JC e-mail 4867, de 03 de dezembro de 2013
Novo estudo renova esperança de cura da Aids
Pesquisadores conseguiram reduzir infecção a níveis indetectáveis utilizando radioimunoterapia
Pela primeira vez na luta contra o HIV, pesquisadores conseguiram atingir os reservatórios do vírus no corpo humano, indicando uma esperança de cura para a Aids. Apresentado na reunião anual da Sociedade Radiológica da América do Norte (RSNA ), o estudo utilizou radioimunoterapia e conseguiu reduzir a infecção a níveis indetectáveis em amostras de sangue de pacientes tratados com antirretrovirais.
A terapia antirretroviral altamente ativa (HAART, na sigla em inglês), é capaz de melhorar a qualidade de vida de infectados pelo HIV e reduzir em 96% a taxa de transmissão do vírus, já que suprimi a sua replicação no organismo. No entanto, os cientistas já haviam identificado reservatórios de células infectadas de forma latente que persistiam no corpo, o que impossibilitava uma cura permanente.
- Num paciente tratado com HAART, as drogas suprimem a replicação viral, o que significa que elas baixam o número de partículas virais na corrente sanguínea. Entretanto, o HAART não pode matar as células infectadas pelo HIV - disse Ekaterina Dadachova, professora de radiologia, microbiologia e imunologia da Escola de Medicina Albert Einstein, em Nova York, e principal autora do estudo. - Qualquer estratégia para curar a infecção pelo HIV deve incluir um método para eliminar as células infectadas por vírus.
Em seu estudo, Ekaterina e uma equipe de pesquisadores administraram radioimunoterapia em amostras de sangue de 15 pacientes com HIV tratados com HAART no Centro Einstein-Montefiore para Pesquisas da Aids.
Historicamente utilizada para combater tumores, a radioimunoterapia usa células de anticorpos monoclonais - clonados a partir de um linfócito B -, que são recrutadas pelo sistema imunológico para identificar e neutralizar os antígenos, objetos estranhos tais como bactérias e vírus que estimulam uma resposta imune no organismo.

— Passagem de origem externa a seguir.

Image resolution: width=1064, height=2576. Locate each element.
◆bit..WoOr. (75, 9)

Concebido para reconhecer e se ligar a um antigénio celular específico, o anticorpo utilizado na terapia é combinado em laboratório com um isótopo radioativo. Quando injetado na corrente sanguínea do paciente, ele viaja para a célula-alvo, onde a radiação é então introduzida.

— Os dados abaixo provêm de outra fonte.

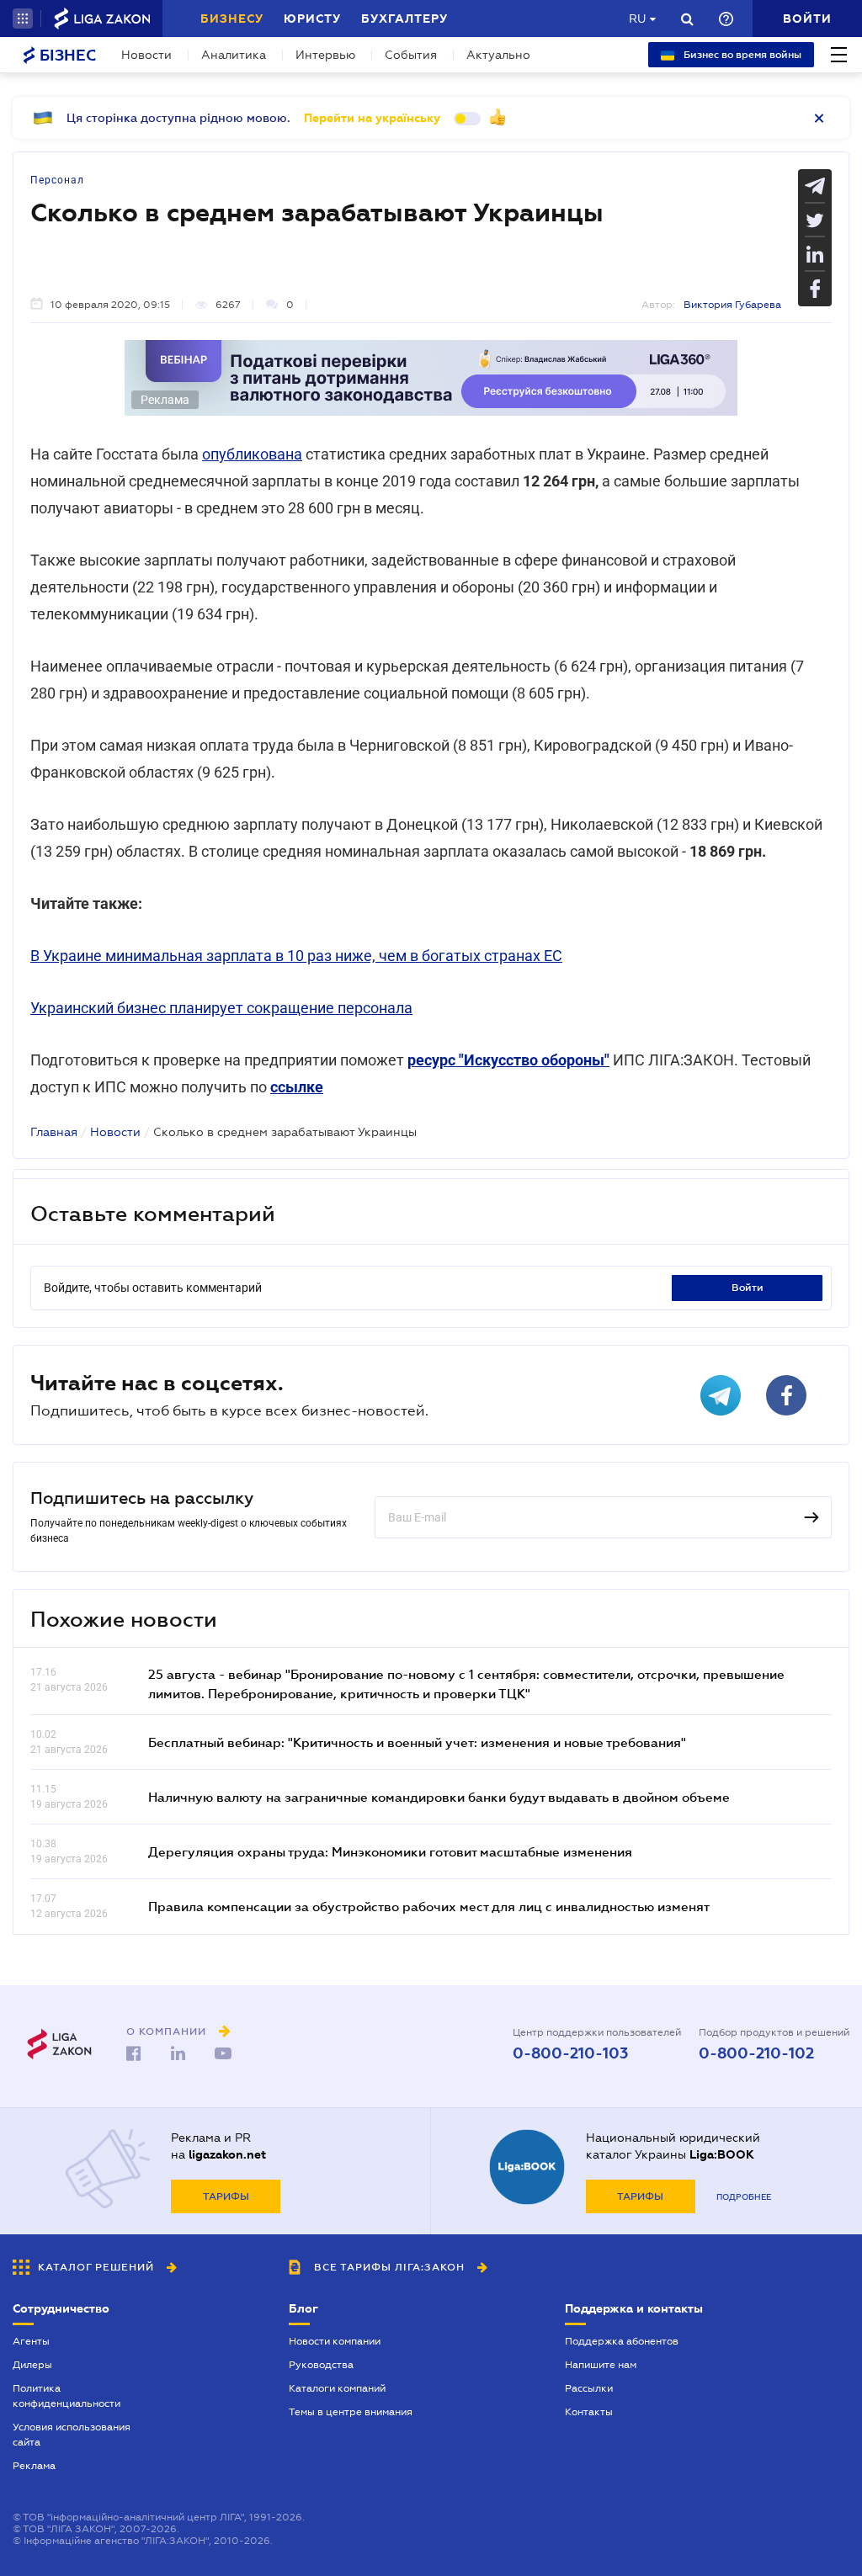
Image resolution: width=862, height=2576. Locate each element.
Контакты (589, 2412)
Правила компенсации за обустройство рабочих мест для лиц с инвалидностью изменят (429, 1906)
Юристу (312, 18)
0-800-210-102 (756, 2053)
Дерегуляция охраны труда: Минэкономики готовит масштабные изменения (390, 1851)
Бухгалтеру (404, 18)
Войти (748, 1287)
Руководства (321, 2365)
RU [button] (637, 18)
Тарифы (226, 2196)
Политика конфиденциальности (66, 2395)
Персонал (57, 180)
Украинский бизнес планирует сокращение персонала (221, 1008)
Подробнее (743, 2197)
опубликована (252, 454)
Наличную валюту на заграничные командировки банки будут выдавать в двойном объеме (439, 1796)
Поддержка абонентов (621, 2341)
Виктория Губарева (732, 305)
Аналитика (233, 54)
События (411, 54)
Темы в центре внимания (350, 2412)
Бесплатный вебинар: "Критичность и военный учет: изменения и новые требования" (417, 1742)
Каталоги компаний (337, 2388)
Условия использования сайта (71, 2434)
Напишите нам (600, 2365)
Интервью (325, 54)
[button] (23, 18)
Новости (146, 54)
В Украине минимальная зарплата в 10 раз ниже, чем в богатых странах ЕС (296, 955)
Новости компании (334, 2341)
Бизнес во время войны (741, 55)
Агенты (31, 2341)
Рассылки (589, 2388)
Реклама (34, 2466)
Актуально (498, 54)
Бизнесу (231, 18)
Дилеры (32, 2365)
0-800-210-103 (570, 2053)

- Na radioimunoterapia os anticorpos se ligam às células infectadas e as matam por radiação - afirmou Ekaterina. - Quando ela é combinada com o HAART, eles matam o vírus e as células infectadas, respectivamente.
Os pesquisadores uniram o anticorpo monoclonal (mAb2556), projetado para atacar uma proteína expressa na superfície das células infectadas pelo HIV, com o radionuclídeo bismuto-213.
- Os testes eliminaram pelo menos mais da metade de todas as células infectadas em cada amostra. Em muitos casos, eliminaram todas as células - explicou a pesquisadora ao GLOBO.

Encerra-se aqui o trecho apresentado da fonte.